Personal information
- Nationality: Danish
- Born: 28 June 1998 (age 28)
- Height: 1.70 m (5 ft 7 in)

Sport
- Sport: Track and Field
- Event(s): 60m, 100m, 200m

Achievements and titles
- Personal bests: Outdoor; 100 m: 11.75 (Oordegem 2021); 200 m: 23.76 (Oordegem 2021); Indoor; 60 m: 7.47 (Randers 2021); 200 m: 23.99 (Randers 2021);

= Emma Beiter Bomme =

Danish sprinter (born 1998)

Emma Beiter Bomme (born 28 June 1998) is a Danish sprinter and hurdler. She competed in the women's 4 x 100 metres relay for Denmark at the 2020 Olympic Games.

==Career==
She is a member of Sparta athletic club in Copenhagen. Beiter Bomme competed for Denmark at the 2019 European Athletics Team Championships in June 2019. That month, she lowered her personal best for the 200 metres to 24.32 seconds whilst competing in Gothenburg, Sweden.

She ran for Denmark in the 4 × 100 metres relay at the delayed 2020 Summer Olympics, in Tokyo, Japan, where they finished seventh in their heat and running Astrid Glenner-Frandsen, Ida Karstoft and Mathilde Kramer, broke the Danish national record with a time of 43.51 seconds.

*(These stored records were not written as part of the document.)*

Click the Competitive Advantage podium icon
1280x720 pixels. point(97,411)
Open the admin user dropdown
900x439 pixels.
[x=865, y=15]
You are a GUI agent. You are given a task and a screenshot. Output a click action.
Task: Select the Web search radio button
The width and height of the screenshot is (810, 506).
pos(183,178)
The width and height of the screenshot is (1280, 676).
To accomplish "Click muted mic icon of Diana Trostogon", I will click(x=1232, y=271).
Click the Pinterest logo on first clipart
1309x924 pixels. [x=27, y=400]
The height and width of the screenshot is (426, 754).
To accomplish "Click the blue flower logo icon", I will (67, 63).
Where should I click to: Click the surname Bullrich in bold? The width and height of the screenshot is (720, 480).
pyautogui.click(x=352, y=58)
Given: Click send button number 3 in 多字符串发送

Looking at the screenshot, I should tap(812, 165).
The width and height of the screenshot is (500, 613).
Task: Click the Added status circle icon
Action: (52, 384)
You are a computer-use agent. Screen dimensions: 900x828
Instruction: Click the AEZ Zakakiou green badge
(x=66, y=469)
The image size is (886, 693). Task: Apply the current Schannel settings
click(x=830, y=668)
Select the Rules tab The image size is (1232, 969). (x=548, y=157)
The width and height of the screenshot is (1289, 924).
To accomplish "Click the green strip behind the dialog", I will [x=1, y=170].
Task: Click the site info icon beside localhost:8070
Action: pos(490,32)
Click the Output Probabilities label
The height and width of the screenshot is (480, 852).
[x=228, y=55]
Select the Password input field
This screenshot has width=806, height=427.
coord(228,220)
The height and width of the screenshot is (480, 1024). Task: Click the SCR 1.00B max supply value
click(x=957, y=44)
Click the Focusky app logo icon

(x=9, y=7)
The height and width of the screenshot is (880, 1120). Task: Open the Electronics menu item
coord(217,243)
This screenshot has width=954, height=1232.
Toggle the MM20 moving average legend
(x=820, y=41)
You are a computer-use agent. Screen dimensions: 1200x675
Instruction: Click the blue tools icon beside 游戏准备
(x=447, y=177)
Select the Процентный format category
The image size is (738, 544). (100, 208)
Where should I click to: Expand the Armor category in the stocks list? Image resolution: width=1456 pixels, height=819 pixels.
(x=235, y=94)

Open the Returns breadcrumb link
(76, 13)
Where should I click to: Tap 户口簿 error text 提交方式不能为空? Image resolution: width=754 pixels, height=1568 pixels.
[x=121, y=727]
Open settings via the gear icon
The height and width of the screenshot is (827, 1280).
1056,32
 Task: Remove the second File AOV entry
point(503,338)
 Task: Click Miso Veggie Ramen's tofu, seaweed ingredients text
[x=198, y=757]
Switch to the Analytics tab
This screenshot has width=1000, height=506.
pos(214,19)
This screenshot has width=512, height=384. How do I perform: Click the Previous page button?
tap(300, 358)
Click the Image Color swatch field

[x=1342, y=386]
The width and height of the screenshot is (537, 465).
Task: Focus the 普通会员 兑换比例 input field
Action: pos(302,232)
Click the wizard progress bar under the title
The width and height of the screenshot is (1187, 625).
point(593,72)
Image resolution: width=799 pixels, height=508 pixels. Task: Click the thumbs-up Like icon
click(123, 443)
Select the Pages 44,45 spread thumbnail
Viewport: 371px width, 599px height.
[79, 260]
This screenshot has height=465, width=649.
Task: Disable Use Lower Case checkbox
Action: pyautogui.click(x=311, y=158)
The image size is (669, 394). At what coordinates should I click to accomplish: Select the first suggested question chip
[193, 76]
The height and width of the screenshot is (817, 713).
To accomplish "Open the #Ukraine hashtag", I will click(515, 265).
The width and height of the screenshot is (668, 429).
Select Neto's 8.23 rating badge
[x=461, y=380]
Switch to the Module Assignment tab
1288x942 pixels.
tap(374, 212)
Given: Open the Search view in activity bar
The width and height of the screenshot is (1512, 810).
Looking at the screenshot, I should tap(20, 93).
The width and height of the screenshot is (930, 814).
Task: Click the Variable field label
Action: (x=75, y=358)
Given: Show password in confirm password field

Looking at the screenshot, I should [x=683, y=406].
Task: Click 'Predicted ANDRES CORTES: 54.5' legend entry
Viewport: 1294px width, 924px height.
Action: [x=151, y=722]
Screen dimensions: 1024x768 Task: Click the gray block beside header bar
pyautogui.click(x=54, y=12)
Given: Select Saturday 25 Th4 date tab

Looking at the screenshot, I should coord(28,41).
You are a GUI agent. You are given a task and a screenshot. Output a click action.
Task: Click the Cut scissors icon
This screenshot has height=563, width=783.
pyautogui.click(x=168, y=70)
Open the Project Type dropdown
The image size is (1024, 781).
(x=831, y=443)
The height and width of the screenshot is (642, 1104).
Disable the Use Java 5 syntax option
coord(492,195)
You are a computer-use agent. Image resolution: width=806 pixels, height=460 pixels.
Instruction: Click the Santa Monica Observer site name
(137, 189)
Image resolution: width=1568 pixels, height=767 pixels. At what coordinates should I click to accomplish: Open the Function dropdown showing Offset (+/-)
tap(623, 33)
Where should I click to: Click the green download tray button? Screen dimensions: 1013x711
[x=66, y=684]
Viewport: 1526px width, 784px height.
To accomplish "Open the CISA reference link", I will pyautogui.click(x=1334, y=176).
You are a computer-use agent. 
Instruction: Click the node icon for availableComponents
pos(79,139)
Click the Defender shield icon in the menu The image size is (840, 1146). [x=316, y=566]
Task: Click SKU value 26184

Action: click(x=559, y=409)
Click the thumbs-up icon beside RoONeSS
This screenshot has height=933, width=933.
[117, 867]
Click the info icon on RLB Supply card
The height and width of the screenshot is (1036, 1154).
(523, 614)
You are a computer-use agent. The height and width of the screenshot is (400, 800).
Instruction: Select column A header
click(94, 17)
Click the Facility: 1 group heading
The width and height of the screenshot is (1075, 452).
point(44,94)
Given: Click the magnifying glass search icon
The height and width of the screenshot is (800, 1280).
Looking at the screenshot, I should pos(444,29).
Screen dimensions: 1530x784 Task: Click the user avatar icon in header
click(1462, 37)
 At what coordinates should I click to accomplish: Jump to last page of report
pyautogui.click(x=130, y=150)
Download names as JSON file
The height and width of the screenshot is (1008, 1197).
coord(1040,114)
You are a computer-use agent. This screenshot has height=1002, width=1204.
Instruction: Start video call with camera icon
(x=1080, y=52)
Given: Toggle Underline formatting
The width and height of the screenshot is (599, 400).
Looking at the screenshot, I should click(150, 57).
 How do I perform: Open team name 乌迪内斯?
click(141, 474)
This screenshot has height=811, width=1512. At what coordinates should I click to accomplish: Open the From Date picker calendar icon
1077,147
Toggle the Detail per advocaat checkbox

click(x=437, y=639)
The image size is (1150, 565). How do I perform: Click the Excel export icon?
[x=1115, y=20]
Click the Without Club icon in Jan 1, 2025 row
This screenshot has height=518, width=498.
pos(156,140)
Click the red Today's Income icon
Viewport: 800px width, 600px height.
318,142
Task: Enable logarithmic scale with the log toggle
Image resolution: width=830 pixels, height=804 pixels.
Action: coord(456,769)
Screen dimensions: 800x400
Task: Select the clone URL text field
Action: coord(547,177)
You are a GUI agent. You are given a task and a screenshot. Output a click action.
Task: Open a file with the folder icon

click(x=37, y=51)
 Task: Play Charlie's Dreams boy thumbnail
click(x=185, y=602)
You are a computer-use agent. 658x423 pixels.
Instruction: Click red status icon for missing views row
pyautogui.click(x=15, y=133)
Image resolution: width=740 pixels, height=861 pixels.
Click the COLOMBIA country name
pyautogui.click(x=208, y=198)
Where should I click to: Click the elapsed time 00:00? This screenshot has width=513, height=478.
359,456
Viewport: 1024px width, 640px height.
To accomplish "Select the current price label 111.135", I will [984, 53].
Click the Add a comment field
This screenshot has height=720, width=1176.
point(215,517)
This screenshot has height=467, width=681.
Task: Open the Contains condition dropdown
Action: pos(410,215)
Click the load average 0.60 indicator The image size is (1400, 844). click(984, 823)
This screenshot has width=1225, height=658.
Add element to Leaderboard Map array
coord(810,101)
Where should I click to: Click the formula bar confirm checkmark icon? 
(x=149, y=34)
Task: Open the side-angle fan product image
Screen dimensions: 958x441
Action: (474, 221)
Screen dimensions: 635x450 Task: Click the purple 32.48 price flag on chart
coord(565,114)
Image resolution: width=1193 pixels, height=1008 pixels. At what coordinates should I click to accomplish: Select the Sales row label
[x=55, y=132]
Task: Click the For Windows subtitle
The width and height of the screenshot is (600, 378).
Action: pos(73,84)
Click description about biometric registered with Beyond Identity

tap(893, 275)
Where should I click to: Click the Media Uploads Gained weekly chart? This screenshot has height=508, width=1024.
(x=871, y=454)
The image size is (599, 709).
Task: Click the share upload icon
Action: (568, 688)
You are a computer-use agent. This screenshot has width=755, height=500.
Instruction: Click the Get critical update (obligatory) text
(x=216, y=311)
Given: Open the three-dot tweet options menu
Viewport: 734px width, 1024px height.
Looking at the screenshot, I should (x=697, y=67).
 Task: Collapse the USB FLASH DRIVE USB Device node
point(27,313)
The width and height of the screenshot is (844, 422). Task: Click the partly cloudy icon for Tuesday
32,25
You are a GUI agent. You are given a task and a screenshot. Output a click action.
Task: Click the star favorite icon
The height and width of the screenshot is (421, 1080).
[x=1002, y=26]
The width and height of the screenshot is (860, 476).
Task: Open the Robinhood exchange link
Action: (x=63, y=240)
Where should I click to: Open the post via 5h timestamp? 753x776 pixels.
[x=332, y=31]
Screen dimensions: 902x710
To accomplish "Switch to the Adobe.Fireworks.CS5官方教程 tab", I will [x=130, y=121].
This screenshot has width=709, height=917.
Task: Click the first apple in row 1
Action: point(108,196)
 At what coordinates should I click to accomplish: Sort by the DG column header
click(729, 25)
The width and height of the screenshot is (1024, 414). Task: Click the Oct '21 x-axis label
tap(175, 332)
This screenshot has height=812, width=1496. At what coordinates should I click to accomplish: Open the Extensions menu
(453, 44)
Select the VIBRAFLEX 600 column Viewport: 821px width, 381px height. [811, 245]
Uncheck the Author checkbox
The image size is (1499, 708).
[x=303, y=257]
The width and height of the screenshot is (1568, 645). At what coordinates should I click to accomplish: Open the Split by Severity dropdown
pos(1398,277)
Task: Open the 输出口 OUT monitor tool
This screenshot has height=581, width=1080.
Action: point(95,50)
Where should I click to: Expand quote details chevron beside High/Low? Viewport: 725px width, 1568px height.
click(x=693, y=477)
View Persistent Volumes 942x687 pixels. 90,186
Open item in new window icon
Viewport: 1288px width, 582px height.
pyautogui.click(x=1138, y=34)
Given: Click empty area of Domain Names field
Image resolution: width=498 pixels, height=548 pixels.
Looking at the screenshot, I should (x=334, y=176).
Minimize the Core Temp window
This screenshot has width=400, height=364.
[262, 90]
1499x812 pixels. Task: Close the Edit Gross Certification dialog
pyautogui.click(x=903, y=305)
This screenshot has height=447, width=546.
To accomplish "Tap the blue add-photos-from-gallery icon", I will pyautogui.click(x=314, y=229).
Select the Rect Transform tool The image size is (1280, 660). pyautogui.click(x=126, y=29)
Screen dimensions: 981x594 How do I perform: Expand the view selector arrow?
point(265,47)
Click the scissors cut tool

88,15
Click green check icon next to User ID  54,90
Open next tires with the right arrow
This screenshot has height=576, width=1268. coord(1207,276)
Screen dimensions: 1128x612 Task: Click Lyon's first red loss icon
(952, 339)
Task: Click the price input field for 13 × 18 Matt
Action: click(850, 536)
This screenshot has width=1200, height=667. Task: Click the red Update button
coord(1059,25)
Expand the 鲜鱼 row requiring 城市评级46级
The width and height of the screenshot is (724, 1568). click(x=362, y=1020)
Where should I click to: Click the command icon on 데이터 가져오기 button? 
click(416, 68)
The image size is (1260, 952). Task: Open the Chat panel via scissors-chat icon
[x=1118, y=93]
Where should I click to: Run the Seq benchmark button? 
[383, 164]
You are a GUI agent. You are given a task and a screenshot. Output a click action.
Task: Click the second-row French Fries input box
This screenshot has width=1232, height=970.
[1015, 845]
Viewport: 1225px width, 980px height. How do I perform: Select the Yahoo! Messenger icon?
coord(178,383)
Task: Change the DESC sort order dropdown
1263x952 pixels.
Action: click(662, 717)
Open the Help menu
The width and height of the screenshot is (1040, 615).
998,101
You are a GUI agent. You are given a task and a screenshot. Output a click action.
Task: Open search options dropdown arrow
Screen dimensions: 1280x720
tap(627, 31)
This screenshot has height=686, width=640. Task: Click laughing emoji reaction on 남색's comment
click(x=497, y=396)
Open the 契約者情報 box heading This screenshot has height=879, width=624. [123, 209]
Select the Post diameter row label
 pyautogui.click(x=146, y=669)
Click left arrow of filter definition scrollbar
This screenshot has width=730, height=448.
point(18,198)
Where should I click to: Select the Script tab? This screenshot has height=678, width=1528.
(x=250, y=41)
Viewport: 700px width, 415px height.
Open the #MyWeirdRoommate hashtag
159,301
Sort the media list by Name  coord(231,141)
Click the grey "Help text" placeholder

She competed for Denmark in the sprint relay at the 2023 European Athletics Team Championships in Silesia, Poland. She started training in hurdles in the summer of 2023. She competed for Denmark at the Nordic Athletics Championships in 2024, in the 60 metres hurdles. She ran as part of the Danish 4 × 100 m relay team at the 2024 World Relays Championships in Nassau, Bahamas. She finished sixth in the 100 metres hurdles at the 2024 Doha Diamond League event in May 2024.

==Personal life==
She is the daughter of athletes. Her mother Charlotte Beiter won the Danish national heptathlon title and later served as athletics director at the Sparta Atletik club in Copenhagen, Denmark. Her father Carsten Bomme is the former Danish national decathlon champion and later worked as an athletics coach. Her sister Ida Beiter Bomme is also an international athlete.